If I have no other choice, I guess I can try taking apart a cage/xpen and messing around with it.


----------



## selbert (Feb 2, 2014)

Oh that's such a shame, if I see any others cheap and they ship to you I'll post right away! I've got far too much time on my hands at the minute haha constantly browsing!


----------



## JBun (Feb 2, 2014)

Using xpen panels is essentially the same concept. They are just much bigger than NIC panels. And you will probably need to use stronger zip ties, or more of them, to support the heavier weight.


----------



## Korr_and_Sophie (Feb 2, 2014)

Can you get wire dog crates? They can work well for rabbits. You can add a level and even stack the cages if needed. You would want a fairly big one, so it can be a bit more expensive. 
I have also seen people use this kind of shelving. You do have to get to cut to the size you want and find a way to use the edge, but they can work.


----------



## Azerane (Feb 2, 2014)

I've used x-pen/fencing panels to make a temporary cage for Bandit after I got him neutered.





It's a bit of a pain with mine because they're a little taller than they are wide so you get some funny overlap, but it does work. I can imagine it being slightly more awkward than working with nic grids because have bigger panels it's not as easy to add an extra one on if you don't have the room for it unless you overlap. Would work pretty well adding a second level too. Trying to remember where my panels are from, maybe sam's warehouse. They're cheaper and a bit more lightweight than other panels, but the door isn't overly large for trying to get in and out (and you have to keep a latch on it because bandit can open it without one). But any sort of panels like this would probably do the trick. Though if I was going to go for a double story one, I might be inclined to get panels that are a little stronger.


----------



## pani (Feb 3, 2014)

It looks like this particular set of cubes WILL ship to Australian addresses! I'm going to jump on that once I get paid.  How many sets do you think I'd need to create a decent sized cage for two buns?


----------



## pani (Feb 3, 2014)

Actually, I'll have to investigate shipping costs.  Nice to know they're available, hopefully shipping won't be too bad haha.


----------



## Azerane (Feb 3, 2014)

For two bunnies you probably want either a 4x3x2 (Length, height, depth) or maybe a 3x3x2 depending on how big your girl is going to get. The three high allows you to add an extra level, maybe two again depending on the size of your bunns.

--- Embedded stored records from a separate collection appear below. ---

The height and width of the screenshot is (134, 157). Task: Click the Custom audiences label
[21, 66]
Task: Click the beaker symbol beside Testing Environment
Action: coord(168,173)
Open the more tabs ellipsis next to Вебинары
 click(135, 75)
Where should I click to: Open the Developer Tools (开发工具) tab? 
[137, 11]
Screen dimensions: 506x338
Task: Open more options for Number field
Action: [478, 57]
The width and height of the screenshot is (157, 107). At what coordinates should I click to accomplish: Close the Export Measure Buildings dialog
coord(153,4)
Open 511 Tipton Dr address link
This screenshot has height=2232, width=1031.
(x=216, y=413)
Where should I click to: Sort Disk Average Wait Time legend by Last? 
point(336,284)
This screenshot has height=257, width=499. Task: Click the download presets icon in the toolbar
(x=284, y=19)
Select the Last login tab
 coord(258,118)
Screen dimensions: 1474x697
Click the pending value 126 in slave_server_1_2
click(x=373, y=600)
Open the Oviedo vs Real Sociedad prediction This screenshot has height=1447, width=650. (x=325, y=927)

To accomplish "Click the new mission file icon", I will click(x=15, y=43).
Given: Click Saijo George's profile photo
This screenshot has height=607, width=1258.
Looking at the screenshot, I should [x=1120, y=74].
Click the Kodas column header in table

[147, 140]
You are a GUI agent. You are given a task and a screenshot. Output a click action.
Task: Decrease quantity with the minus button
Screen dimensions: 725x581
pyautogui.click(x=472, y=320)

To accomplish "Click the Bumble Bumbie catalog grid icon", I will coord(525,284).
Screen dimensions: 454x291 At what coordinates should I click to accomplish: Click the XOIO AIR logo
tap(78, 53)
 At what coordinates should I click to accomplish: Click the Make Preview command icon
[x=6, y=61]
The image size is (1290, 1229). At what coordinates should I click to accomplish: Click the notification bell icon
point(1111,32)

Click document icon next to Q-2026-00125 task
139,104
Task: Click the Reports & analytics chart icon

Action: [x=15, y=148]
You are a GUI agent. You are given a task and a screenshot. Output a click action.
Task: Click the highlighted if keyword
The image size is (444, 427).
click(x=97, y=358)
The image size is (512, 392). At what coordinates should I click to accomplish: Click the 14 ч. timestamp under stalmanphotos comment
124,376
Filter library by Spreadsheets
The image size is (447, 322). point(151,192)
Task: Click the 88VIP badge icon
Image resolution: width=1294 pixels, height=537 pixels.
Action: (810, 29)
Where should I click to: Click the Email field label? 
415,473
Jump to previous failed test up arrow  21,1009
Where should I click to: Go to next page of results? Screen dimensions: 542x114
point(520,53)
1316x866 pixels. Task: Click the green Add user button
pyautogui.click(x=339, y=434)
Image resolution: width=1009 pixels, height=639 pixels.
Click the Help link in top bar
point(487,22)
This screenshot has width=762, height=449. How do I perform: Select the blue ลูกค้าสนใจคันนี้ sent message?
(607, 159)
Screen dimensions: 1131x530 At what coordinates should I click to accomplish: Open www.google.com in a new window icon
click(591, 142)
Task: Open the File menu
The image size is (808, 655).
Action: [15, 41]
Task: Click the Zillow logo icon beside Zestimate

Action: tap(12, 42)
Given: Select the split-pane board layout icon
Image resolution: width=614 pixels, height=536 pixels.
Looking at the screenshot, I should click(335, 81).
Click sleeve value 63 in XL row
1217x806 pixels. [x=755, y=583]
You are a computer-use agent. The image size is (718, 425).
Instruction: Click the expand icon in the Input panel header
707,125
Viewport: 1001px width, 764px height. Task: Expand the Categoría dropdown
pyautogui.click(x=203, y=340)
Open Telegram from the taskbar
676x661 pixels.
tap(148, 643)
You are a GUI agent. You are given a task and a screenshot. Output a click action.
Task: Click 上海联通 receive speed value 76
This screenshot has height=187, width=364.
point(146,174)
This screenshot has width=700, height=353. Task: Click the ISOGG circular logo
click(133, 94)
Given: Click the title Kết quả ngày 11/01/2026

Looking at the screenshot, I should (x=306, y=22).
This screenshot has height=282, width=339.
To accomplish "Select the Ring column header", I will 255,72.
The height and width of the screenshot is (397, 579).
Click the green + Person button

If you weren't using cubes on the floor, you would need about 50 grid squares (I think), So three boxes. That's for a 4x3x2, without a floor and with an additional level at 3x2.

Actually, since Felix is a Nethi and Clemantine is a lop, you might only need levels that are one grid high (you'll have to see how high they can stand up). I would need higher levels for Bandit because he's larger, and has long upright ears


----------



## pani (Feb 4, 2014)

Felix can stand pretty high already, so I might go with taller levels to give him more room. Even if I bought four boxes, I think it'd be cheaper than buying them both new cages, even with shipping.  Thanks!


----------



## pani (Feb 4, 2014)

Dang. 

Amazon wants to charge $168.49 for shipping. I guess my bunnies won't be getting a traditional NIC cage after all!


----------



## Azerane (Feb 4, 2014)

Yuck!! There must be another place to get them.. surely. I think we'll have to start petitioning Big W and Target etc, because their stores in the USA sell the cubes, they just don't sell them here!!


----------



## selbert (Feb 4, 2014)

Woooaaah that is some pricey delivery! You could try asking your local pet store if they would consider ordering them in and selling them? Most people with rabbits either use dog crates or something similar to NIC cages, so it could be something worth their expense in the long run? Worth a shot, worst case they say no! Maybe a few pictures could persuade them, especially with everyone's fury friends in!


----------



## Watermelons (Feb 4, 2014)

I looked up what it would cost to send a 5" or so, stack of NIC grids to Australia, and through both Canada Post and USPS, youre looking at over $100. And those guys are usually cheaper then the big name package companies ive found in the past when I looked up shipping grids :|

I would look into using a 42 or 28" wire dog kennel. At least that all ready has a roof!


----------



## pani (Feb 4, 2014)

Yeah, I guess I'll be looking down a different route for housing options.  Wire dog kennels!


----------



## Azerane (Mar 11, 2014)

I've been doing some web-browsing, and apparently Guinea Pigs Australia online now sells the grids. They sell a 4 cube pack (16 grid squares) for $28. Which compared to other places, may not be cheap, but at least you don't have to pay over $100 in shipping. I did a quick check, and for 3 packets of grids to be sent to me, the shipping cost was $29.40 (and I think only $34 something for 4 packets of grids). They're only doing pre-orders now, apparently they won't get out until the end of April, but if you're still wanting these, it might be the way to go. I'm honestly very tempted myself, but given that I can't build Bandit an indoor cage at this stage, it seems a little pointless 

Oh, here's the link  http://www.guineapigsaustraliashop.com/product-p/ccc.htm


----------



## pani (Mar 11, 2014)

Woohoo!!!



Thanks Bec! My guys might get their NIC condo after all.


----------



## pani (Mar 12, 2014)

Oh wow, that site is great! So much bunny stuff on there for a reasonable price.


----------



## pani (Mar 12, 2014)

Sorry to post 3x in a row...

Shipping is still a little pricey for the cubes on that site, but I could still get two sets (32 grids) delivered for under $100 AUD. I think I'll do it once we move into a new place.


----------



## Azerane (Mar 12, 2014)

I haven't looked at their other products, but will have to do so now!  How much is shipping for you? I guess it must be a fair bit more for shipping across to Perth, that's gotta suck 

Wow, they do have a lot of cool stuff. I might have to get something for Bandit, maybe a timothy mat or some papaya treats.


----------



## pani (Mar 13, 2014)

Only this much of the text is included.